Di Balik Penolakan Status Bencana Nasional: Gengsi, Sawit, dan Ambisi Papua

- Kamis, 25 Desember 2025 | 21:00 WIB
Di Balik Penolakan Status Bencana Nasional: Gengsi, Sawit, dan Ambisi Papua

Di bawah kepemimpinan Prabowo, Indonesia sedang getol membangun citra sebagai calon kekuatan besar dunia. Baru-baru ini di Papua, dia menyebut peluang Indonesia menjadi negara keempat atau kelima terbesar di dunia dalam 10-15 tahun ke depan.

Citra seperti ini tentu dijaga ketat. Menetapkan status 'Bencana Nasional' bisa memicu protokol bantuan internasional secara masif. Bagi narasi 'Indonesia Mandiri', menerima bantuan pemerintah-ke-pemerintah dianggap seperti pengakuan kelemahan. Mungkin, lebih baik tampil sebagai subjek yang memberi bantuan seperti pada isu Palestina daripada objek yang menerimanya. Semua untuk membuktikan bahwa 'calon raksasa' ini sanggup urus diri sendiri.
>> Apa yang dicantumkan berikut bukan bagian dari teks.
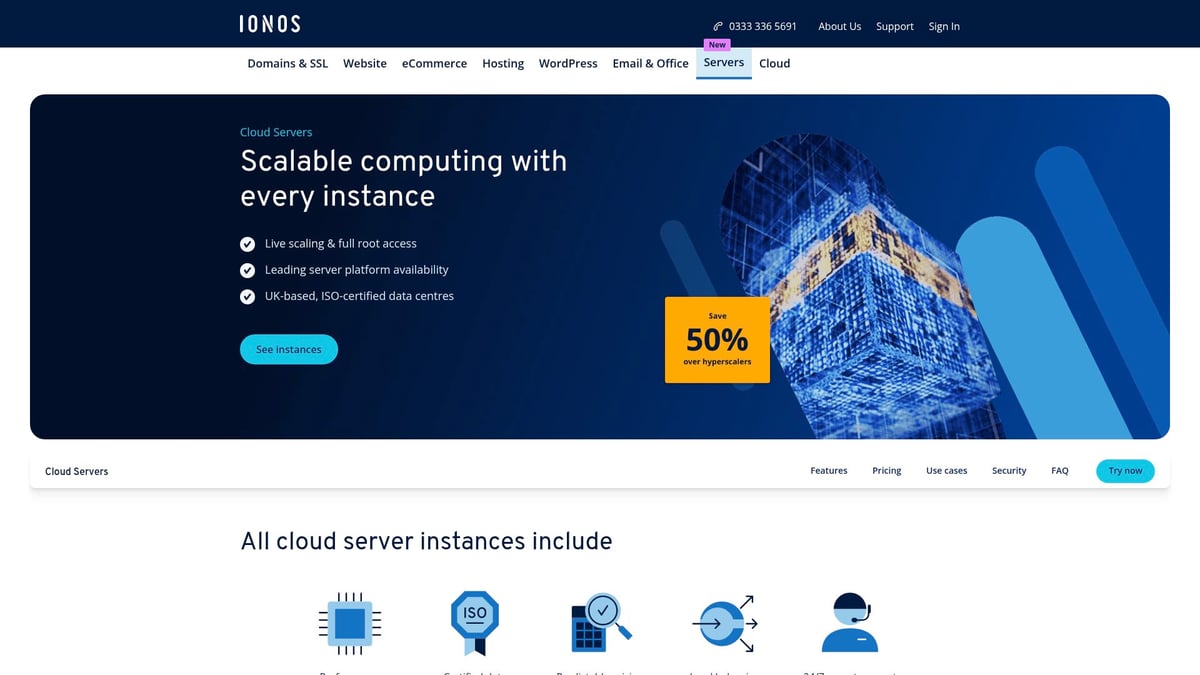Click the load balancing arrows icon
This screenshot has width=1200, height=675.
pyautogui.click(x=724, y=623)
2. Melindungi Kemenangan Sawit di WTO

Alasan lain lebih pragmatis: sawit. Setelah kemenangan Indonesia di WTO soal biodiesel sawit Agustus 2025 lalu, pemerintah berada dalam posisi defensif. Mereka harus menjaga legitimasi itu.

Nah, ini yang pelik. Lembaga internasional dan LSM global kerap mengaitkan banjir dan longsor di Sumatera dengan degradasi hutan akibat ekspansi sawit. Dengan menolak status bencana nasional dan membatasi akses asing, pemerintah melakukan gatekeeping informasi. Tanpa kehadiran ahli dan jurnalis internasional yang leluasa, keterkaitan bencana dengan industri sawit bisa dipertahankan sebagai 'isu domestik'. Tujuannya, agar tidak jadi amunisi baru bagi Uni Eropa untuk menyerang balik di WTO.

3. Mengeraskan Agenda Papua

Keteguhan ini juga berkait erat dengan agenda jangka panjang: ekspansi sawit besar-besaran di Papua. Narasi yang dibangun adalah 'sawit adalah pohon' yang menyerap CO2, mendukung swasembada BBM berbasis biofuel.

Bayangkan jika bencana di Sumatera diakui secara resmi sebagai kegagalan ekologis akibat tata kelola lahan. Proyek ambisius di Papua itu pasti akan menghadapi tantangan diplomasi yang jauh lebih berat. Maka, kontrol ketat terhadap narasi bencana di Sumatera seperti yang ramai dikeluhkan netizen adalah konsekuensi logis. Semua untuk mengamankan jalan bagi proyek strategis di timur Indonesia.

Tiga analisis itu, saya kira, sudah cukup memberi gambaran. Dalam konteks Aceh, kita bisa tambahkan soal deforestasi yang merusak Kawasan Ekosistem Leuser. Situasinya sudah level bencana ekologi yang mengancam secara global.

Uni Eropa pasti sudah tahu. Mereka dapat laporan langsung dari mitra di lapangan. Percayalah.